“Bogeys! Four — six o’clock!” the EWO called. “Mach one point three. On your tail, Murphy.” It meant that the four MiGs had gone back to base, refueled, and come back to kill the two remaining B-52s. Three Harriers led by Squadron Leader Jean Williams entered the fray, and now Murphy saw something few men or women outside of war games pilots and test pilots would see, and it happened so quickly that Murphy and the EWO watching the dogfight on the scope barely had time to notice. On paper there should have been no contest, the supersonic MiG-29, 2.5 Mach against a pedestrian Harrier whose top speed was.9 Mach, a cheetah running a dog to death, the lead MiG piloted by Sergei Marchenko getting on the tail of Williams, her wing-man yelling, “On your tail… on your tail!”
She went into a right turn. Marchenko turned with her, got into her cone, and fired a 120-pound Aphid heat- seeker. She had already released flares, and with the Harrier’s vectored thrust, “viffed”—suddenly dropping like a stone three hundred feet, the MiG flashing by overhead and turning left. She rose and saw the Fulcrum going into its world-renowned “flip-up,” when the plane, in a virtual tail-slide, is raised up, and Marchenko was ready to fire straight into Williams’s gut, with his thrust-to-weight ratio so good he actually increased speed in the straight-up- the-wall vertical climb.
But this time the Harrier moved abruptly to left, dropped again, as if punched by some unseen force, and turned slowly compared to the Fulcrum but with the turn much tighter. Shirer’s Harrier had caught up and was behind Marchenko. He heard his Sidewinder missile “growl,” showing he could lock on and shoot, but then Marchenko went to afterburner for a split second, rising high above and off to the right. Shirer and his Harrier worked their magic, the Harrier viffing, its vectored thrust slamming it to the right for a split second in the Fulcrum’s cone, and he fired his two 30mm Aden underfuselage cannon. The MiG gave off a lick of flame from the exhaust which rapidly spread, briefly showing the “Yankee Killer” motif painted in black forward of the port box-intake.
Shirer saw two things simultaneously: Marchenko ejecting and another MiG taking fire from Williams’s Harrier, exploding into Marchenko, swallowing him up in its own flame, due in no small measure to Williams’s having been in the right place at the right time.
“Splash one!” Shirer yelled triumphantly.
“Splash two!” Williams’s voice came.
The other two MiGs, flying “welded wing,” almost touching and so flown by inexperienced ChiCom pilots, immediately broke off.
“Nice shooting, Major!” Williams’s sweet voice came.
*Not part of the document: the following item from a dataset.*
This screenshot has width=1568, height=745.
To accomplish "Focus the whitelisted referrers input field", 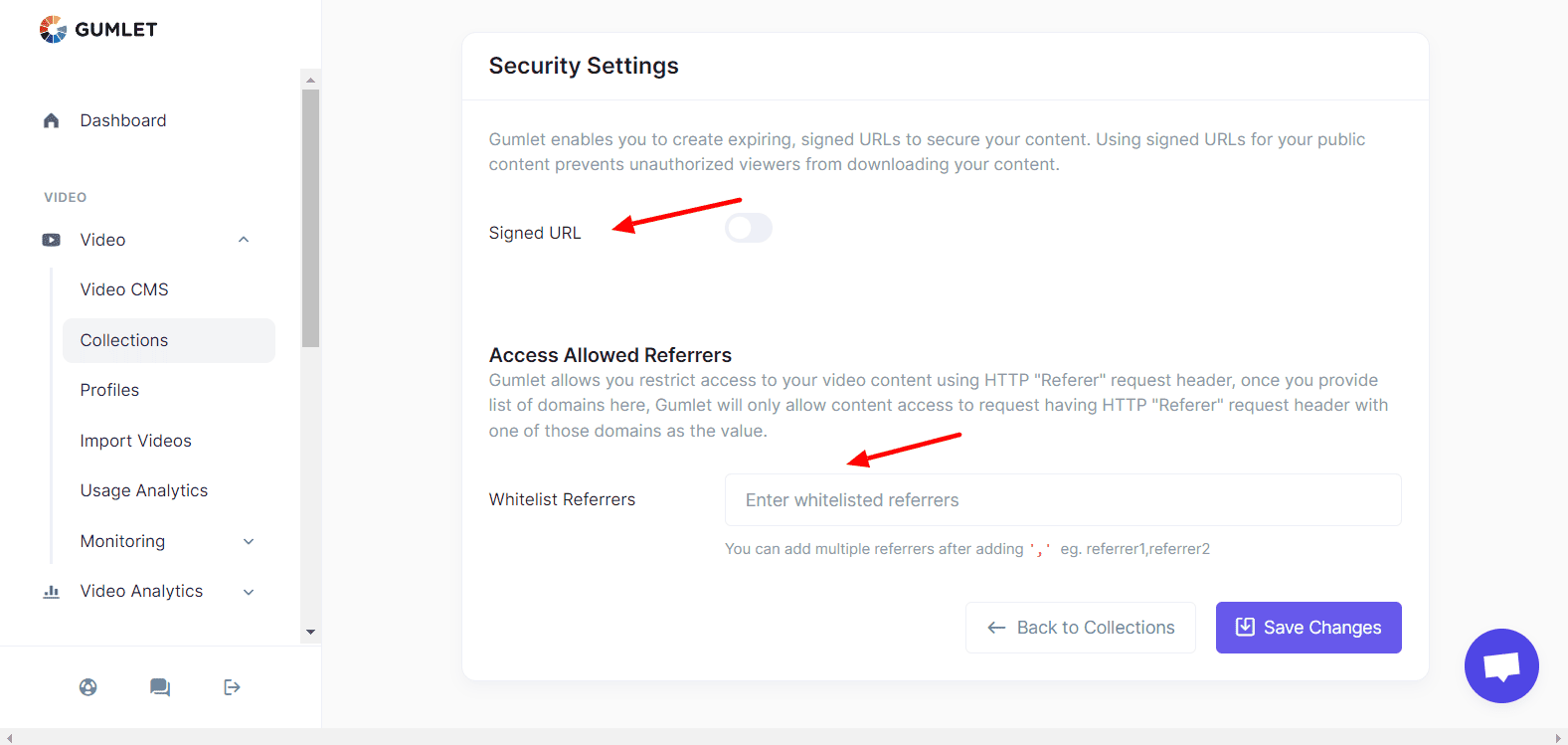I will click(x=1063, y=500).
“Your assist on mine,” Shirer answered. “Thanks.”
“Don’t mention it.”
“Man!” Murphy said excitedly. “Did you see that—”
“SAM — gainful — five thousand,” the EWO cut in. It meant that there was a twenty-foot four-inch-long, 1,230-pound surface-to-air type-6 missile with a warhead of 176 pounds streaking toward them, and no matter how high they tried to go, the SAM’s thirty-seven-mile range could outreach their envelope.
With no foil, or chaff, left to scramble the missile’s radar guidance, the air commander in Ebony One and the pilot of the other B-52 had to take whatever evasive action they could, but now the second EWO announced there were more “telephone poles” coming at them, and suddenly there was an explosion a hundred meters to the right of Ebony One and a sound like hail as the shrapnel from the SAM now struck Ebony One. The plane was shuddering violently. Whether he’d only been clipped by missile debris or by AA fire he wasn’t sure and didn’t care — he only knew that everything was vibrating so badly he could hear the ping of rivets coming out and could no longer talk to his copilot on the intercom, warning lights dancing madly in front of him. Thompson fought the yoke with all he could, barely managing to keep the plane aloft, losing hydraulic fluid and knowing one of the wing tanks had been hit. He did a magnificent job of keeping her aloft as long as he did, but he knew he was losing the battle, his altimeter needle telling him the end was near.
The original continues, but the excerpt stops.